> **SUPPLIED TEXT**
In the army of Britain there was no angry feeling; indeed no troops behaved
more blamelessly throughout all the troubles of these civil wars, either
because they were far away and separated by the ocean from the rest of the
empire, or because continual warfare had taught them to concentrate their
hatred on the enemy. Illyricum too was quiet, though the legions drawn from
that province by Nero had, while lingering in Italy, sent deputations to
Verginius. But separated as these armies were by long distances, a thing of
all others the most favourable for keeping troops to their duty, they could
neither communicate their vices, nor combine their strength.

In the East there was as yet no movement. Syria and its four legions were
under the command of Licinius Mucianus, a man whose good and bad fortune
were equally famous. In his youth he had cultivated with many intrigues the
friendship of the great. His resources soon failed, and his position became
precarious, and as he also suspected that Claudius had taken some offence,
he withdrew into a retired part of Asia, and was as like an exile, as he
was afterwards like an emperor. He was a compound of dissipation and
energy, of arrogance and courtesy, of good and bad qualities. His
self indulgence was excessive, when he had leisure, yet whenever he had
served, he had shown great qualities. In his public capacity he might be
praised; his private life was in bad repute. Yet over subjects, friends,
and colleagues, he exercised the influence of many fascinations. He was a
man who would find it easier to transfer the imperial power to another,
than to hold it for himself. Flavius Vespasian, a general of Nero's
appointment, was carrying on the war in Judaea with three legions, and he
had no wish or feeling adverse to Galba. He had in fact sent his son Titus
to acknowledge his authority and bespeak his favour, as in its proper place
I shall relate. As for the hidden decrees of fate, the omens and the
oracles that marked out Vespasian and his sons for imperial power, we
believed in them only after his success.

> **WORK TO DO**
Reproduce word for word the section of the passage about the provincial armies that opens with the words containing "In the army" and closes with "combine their strength.".

> **DATASET ROWS**
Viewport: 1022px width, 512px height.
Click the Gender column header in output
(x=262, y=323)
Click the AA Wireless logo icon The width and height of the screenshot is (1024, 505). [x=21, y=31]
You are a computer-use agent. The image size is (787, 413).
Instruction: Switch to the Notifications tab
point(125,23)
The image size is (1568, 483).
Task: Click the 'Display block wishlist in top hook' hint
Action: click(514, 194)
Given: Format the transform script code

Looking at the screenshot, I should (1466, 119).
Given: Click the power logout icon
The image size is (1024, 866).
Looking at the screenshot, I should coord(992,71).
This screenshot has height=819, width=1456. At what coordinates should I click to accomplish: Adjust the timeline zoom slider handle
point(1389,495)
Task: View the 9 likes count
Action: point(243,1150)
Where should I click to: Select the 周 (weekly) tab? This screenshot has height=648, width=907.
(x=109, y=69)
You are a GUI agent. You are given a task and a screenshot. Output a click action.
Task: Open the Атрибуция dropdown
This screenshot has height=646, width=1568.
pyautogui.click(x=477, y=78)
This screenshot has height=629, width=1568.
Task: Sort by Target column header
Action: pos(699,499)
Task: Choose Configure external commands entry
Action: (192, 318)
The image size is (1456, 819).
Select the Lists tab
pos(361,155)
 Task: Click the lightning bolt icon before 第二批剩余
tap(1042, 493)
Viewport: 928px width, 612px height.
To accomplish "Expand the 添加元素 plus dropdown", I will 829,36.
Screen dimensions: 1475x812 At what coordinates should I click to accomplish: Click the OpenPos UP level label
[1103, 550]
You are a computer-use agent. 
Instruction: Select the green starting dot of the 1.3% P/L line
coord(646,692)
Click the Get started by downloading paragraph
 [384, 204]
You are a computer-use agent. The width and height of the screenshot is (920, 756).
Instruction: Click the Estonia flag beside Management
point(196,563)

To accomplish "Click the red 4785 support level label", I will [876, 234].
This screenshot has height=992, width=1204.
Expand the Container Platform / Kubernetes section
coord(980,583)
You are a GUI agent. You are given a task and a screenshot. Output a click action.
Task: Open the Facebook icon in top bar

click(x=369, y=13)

> **WRITTEN SOLUTION**
In the army of Britain there was no angry feeling; indeed no troops behaved
more blamelessly throughout all the troubles of these civil wars, either
because they were far away and separated by the ocean from the rest of the
empire, or because continual warfare had taught them to concentrate their
hatred on the enemy. Illyricum too was quiet, though the legions drawn from
that province by Nero had, while lingering in Italy, sent deputations to
Verginius. But separated as these armies were by long distances, a thing of
all others the most favourable for keeping troops to their duty, they could
neither communicate their vices, nor combine their strength.